正文摘录 »
爬虫概念、工具和HTTP(百度翻译)

python编程快速上手(持续更新中…)

什么是爬虫

模拟客户端(浏览器等)发送请求,获取响应,按照规则获得数据

爬虫数据去哪了?

呈现出来,展示在网页上或者app上
进行分析:从数据中找一些规律

需要的软件和环境

python3
PythonChram
chrome浏览器

浏览器的请求

Url
在浏览器中输入url,回车请求

Url=请求的协议+网站域名+资源的路径+参数
浏览器请求url地址

当前url响应+js+css+图片==》elements中的内容
爬虫请求url地址

当前url响应
Elements的内容和爬虫获取的url地址响应不同,爬虫需要以当前url地址对 应响 应为准提取数据

当前url对应响应在哪里

-从network中到url地址,点击response
-页面上右键,显示源码

HTTP与HTTPS以及req

http与https区别

http超文本传输协议
明文传输
效率高,不安全

HTTPS=http+ssl(安全套接字层)
传输之前加密,之后解密获取内容
效率低,安全

get与post区别

Get没有请求体,post有,get把数据放在url中
Post请求常用与注册。传输大文件

请求与响应

HTTP请求
请求行
请求头
User-Agent
cookie
请求体
post有

HTTP响应
响应头
set-cookie:服务器通过setCookie保存客户端
响应体
Url对应响应

requests模块学习

使用前
pip install requests

发送get/post请求
res = requests.get(url)
res = requests.post(url,data={字典})

get访问百度

import requests

url = "http://www.baidu.com"

headers = {
     "User-Agent":"Mozilla/5.0 (Macintosh; Intel Mac OS X 10_13_2) AppleWebKit/537.36 (KHTML, like Gecko) Chrome/63.0.3239.132 Safari/537.36"}
response = requests.get(url,headers=headers)
# print(response)

#获取网页的html字符串
# response.encoding = "utf-8"
#
# print(response.text)


print(response.content.decode())

post百度翻译

# coding=utf-8
import requests
url = "http://fanyi.baidu.com/v2transapi"

待解问题 »
- 1) 把爬虫与HTTP笔记中从“发送get/post请求”往下一直到“response = requests.get(url,headers=headers)”的这一段原样重抄一遍。
- 2) 紧接爬虫与HTTP笔记的最后一行往下续写。

源数据 »
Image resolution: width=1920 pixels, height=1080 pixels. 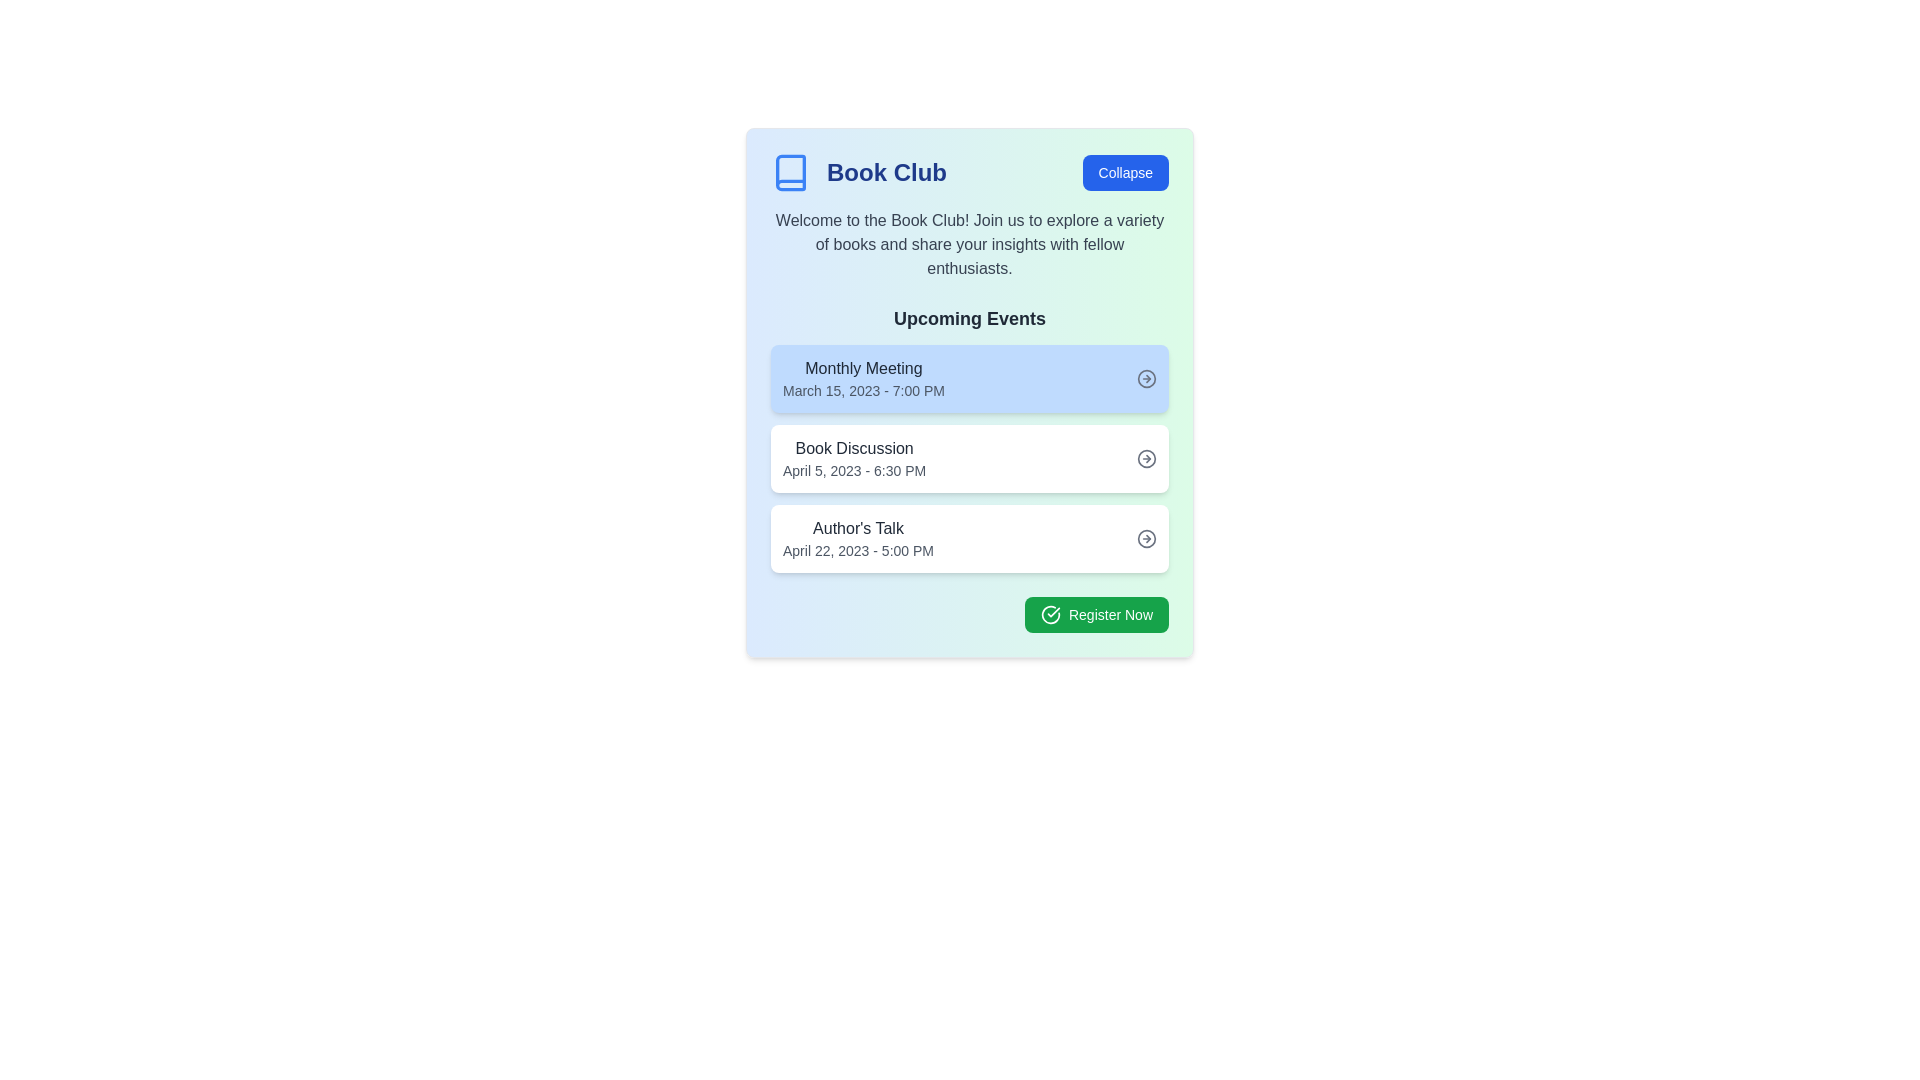 I want to click on the circular icon with a hollow circle and right-pointing arrow located at the top-right corner of the 'Author's Talk' event card, so click(x=1147, y=538).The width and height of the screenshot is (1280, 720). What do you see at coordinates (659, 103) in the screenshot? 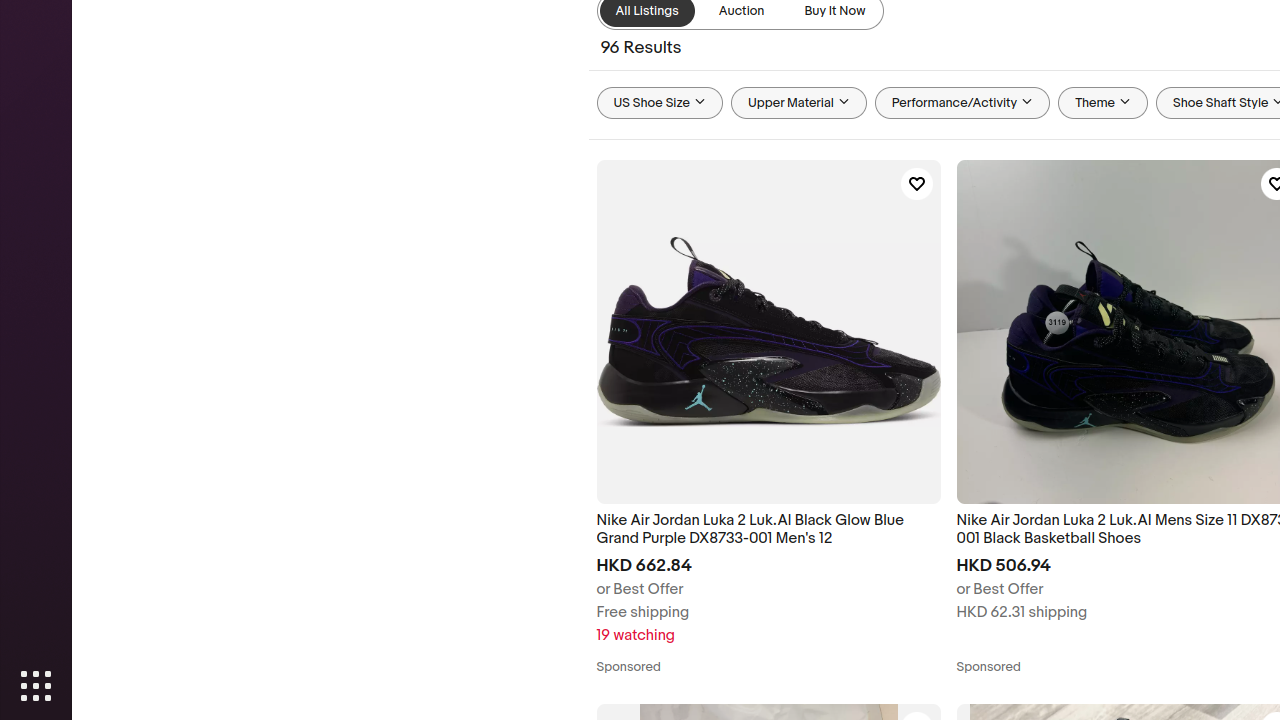
I see `'US Shoe Size'` at bounding box center [659, 103].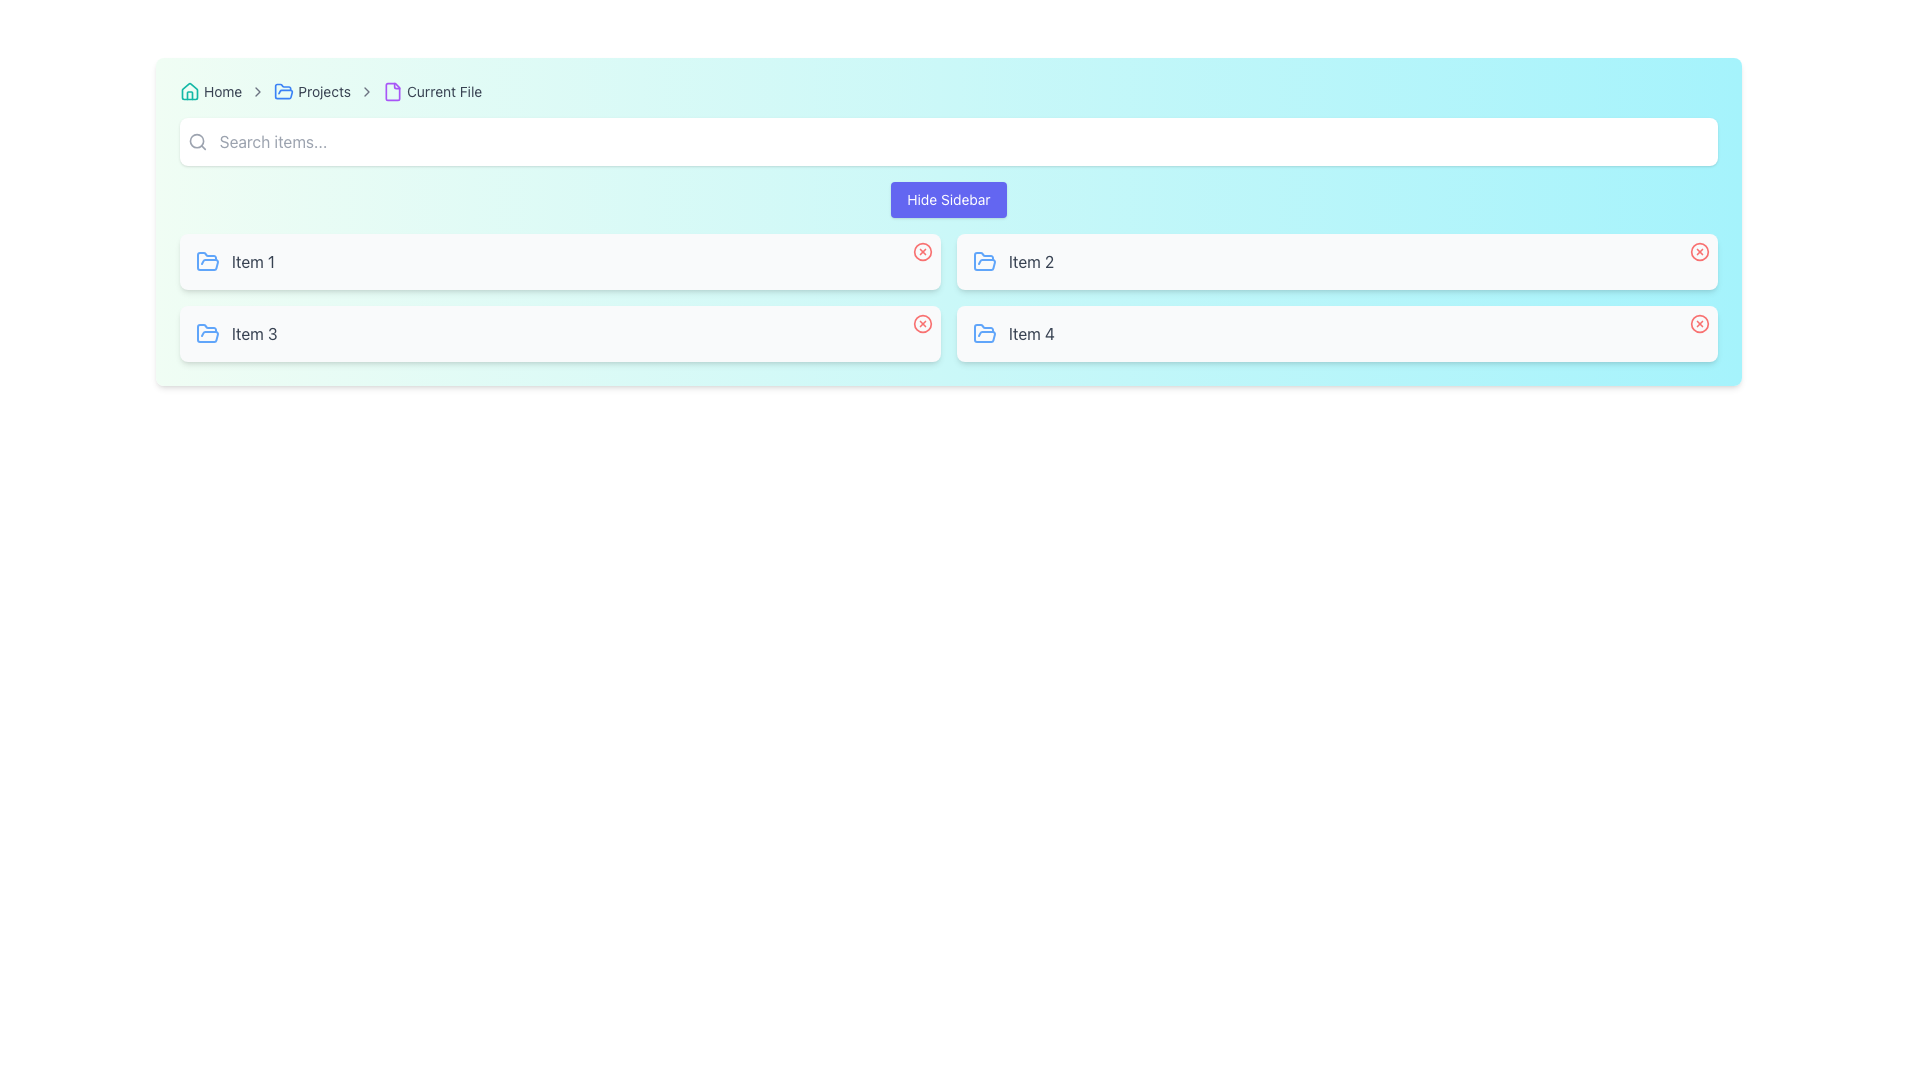  Describe the element at coordinates (324, 92) in the screenshot. I see `the 'Projects' text label in the breadcrumb navigation bar, which is styled with a clean font and positioned next to a blue folder icon, indicating the current section` at that location.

各题输出 »
- 1)
发送get/post请求
res = requests.get(url)
res = requests.post(url,data={字典})

get访问百度

import requests

url = "http://www.baidu.com"

headers = {
     "User-Agent":"Mozilla/5.0 (Macintosh; Intel Mac OS X 10_13_2) AppleWebKit/537.36 (KHTML, like Gecko) Chrome/63.0.3239.132 Safari/537.36"}
response = requests.get(url,headers=headers)

- 2)
query_string = {
     "query":"你好,世界",
        "from":"zh",
        "to":"en"}

headers = {
     "User-Agent":"Mozilla/5.0 (Windows NT 10.0; Win64; x64) AppleWebKit/537.36 (KHTML, like Gecko) Chrome/95.0.4638.69 Safari/537.36",}

response = requests.post(url,data=query_string,headers=headers)
print(response)

print(response.content.decode())
print(type(response.content.decode()))

18年时还不会出现 {‘errno’: 997, ‘errmsg’: ‘未知错误’, '‘query’: ‘你好世界’, ‘from’: ‘zh’, ‘to’: ‘en’, ‘error’: 997}}

遗憾的是:每次不同词语,都需要更改sign,

# coding=utf-8
import requests

import json


url = "https://fanyi.baidu.com/v2transapi"

query_str = input("请输入要翻译的中文:")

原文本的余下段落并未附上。